Há, portanto, diferença entre a pregação e o ensino. A primeira é mais incisiva e persuasiva; apela para uma reflexão profunda e urgente, seguida de uma tomada de posição imediata. Isso nos faz lembrar da mensagem de Pedro, no dia de Pentecostes, da exposição de Estêvão, diante dos seus acusadores (At 2; 7). E assim por diante. Já o ensino tem uma dinâmica diferente. Ele é muito mais voltado para a razão. E o ensinador precisa de tempo para explicar; pressa não combina com ensino. Isso nos faz lembrar da explanação de Paulo em Trôade, em que ele “alargou a prática até à meia-noite” (20.7). Em seguida, depois de um intervalo para “partir o pão”, o apóstolo “ainda lhes falou largamente até à alvorada” (v. 11).

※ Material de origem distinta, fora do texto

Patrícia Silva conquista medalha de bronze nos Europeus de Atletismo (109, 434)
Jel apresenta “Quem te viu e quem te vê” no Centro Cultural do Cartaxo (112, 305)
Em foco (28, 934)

Gosto muito da abordagem a partir da Bíblia, mas não poderia concluir este pequeno artigo sem mencionar, pelo menos, duas importantes obras literárias sobre a pregação e o ensino. Quanto à pregação, recomendo o melhor livro sobre o assunto já lido pelo eminente R.C. Sproul: Pregação Cristocêntrica, de Bryan Chapell (Editora Cultura Cristã, 2002). E sobre o ensino recomendo o Manual de Ensino para o Educador Cristão, editado por Kenneth O. Gangel e Howard G. Hendricks (Editora CPAD, 1999). Duas obras simplesmente extraordinárias. Que Deus abençoe a todos os pregadores do Evangelho e ensinadores das Escrituras!